Additionally, the number of students in teacher prep programs focusing on math dropped by 16 percent, from 505 to 424, and those studying in the special education generalist category dropped by 14 percent from 1,379 to 1,189 students, according to the report.

These two drops in particular caught the attention of Matt Gianneschi, deputy executive director of the Colorado Commission on Higher Education, which reviewed the data Friday.

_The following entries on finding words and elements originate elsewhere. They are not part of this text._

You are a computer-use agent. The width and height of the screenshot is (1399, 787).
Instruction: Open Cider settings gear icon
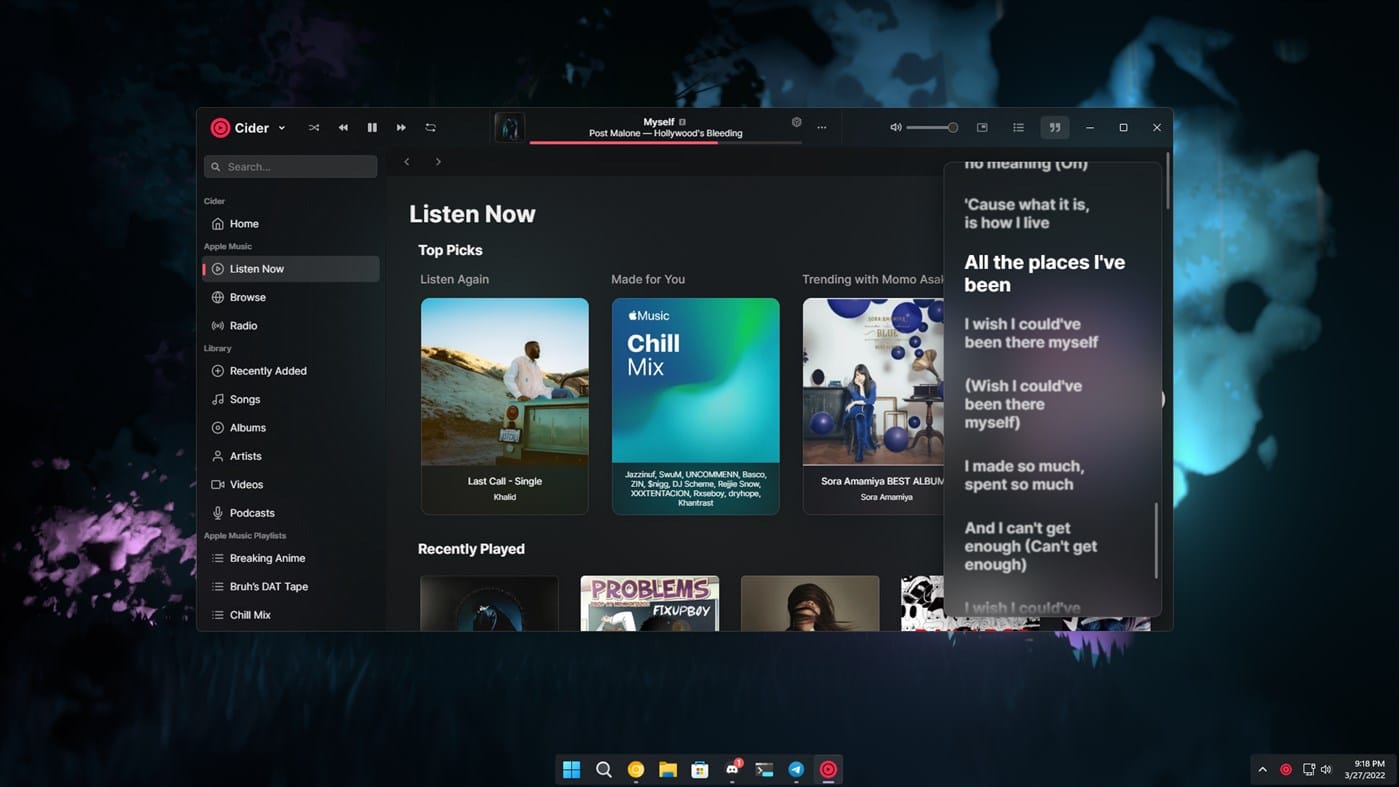[796, 121]
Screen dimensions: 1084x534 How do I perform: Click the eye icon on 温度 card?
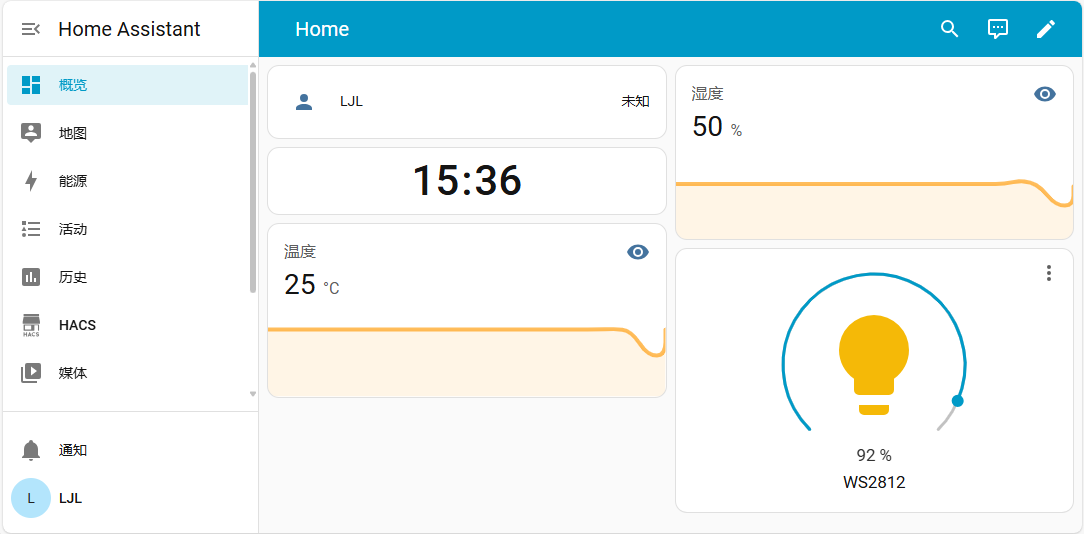pos(638,252)
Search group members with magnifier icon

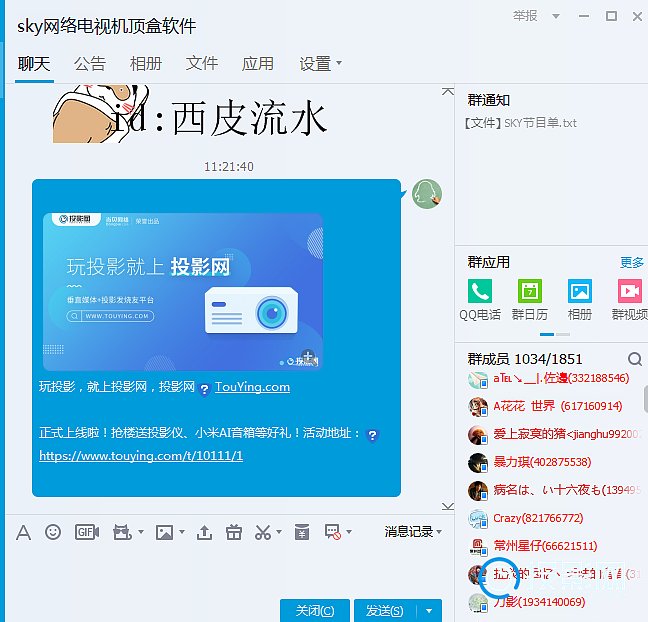click(x=634, y=359)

That’s because those are two areas where Colorado has the greatest need.

“That is certainly something for us to monitor,” Gianneschi said, noting that it could be that people with math backgrounds, for instance, are able to land jobs outside the realm of education due to an improving economy.

In fact, Gianneschi said the numbers facing Colorado’s teacher and educator training programs reflect what’s happening in higher ed as a whole – when economic conditions improve, enrollment dips because people are able to get jobs.

“Last year we had historic enrollment growth in teacher prep programs,” he said.

The report also shows that a majority of students – 76 percent – enrolled in the programs at the state’s public and private colleges and universities are white, and 76 percent are women, two figures that won’t surprise anyone working in K-12 education today.

Meanwhile, the number of candidates seeking an administrator or superintendent license dropped by 62 percent from 53 to 20 from 2010-11 to 2011-12. Since 2008, enrollment in this area has dropped by more than half.

Gianneschi said that’s because there are alternative routes to becoming an administrator.

“You are not required to have that license to be a superintendent,” Gianneschi said. “Fewer people are seeking it at this point.”

Overall enrollment in the state’s educator preparation programs, which include candidates seeking to become school principals and district superintendents, was 12,003 in 2011-12.

The largest number of candidates enrolled in elementary education, special education, culturally and linguistically diverse education and social studies.

The report, shared Friday with the Colorado Commission on Higher Education, will be submitted to the General Assembly. State law requires the department to provide data annually on the preparation programs, including enrollment and graduation statistics. Read the full report.

“The fact that some of these numbers are down is alarming,” said commissioner Happy Haynes, who’s also a member of the Denver school board. “This is certainly going in the opposite direction” from what’s needed in the state’s schools.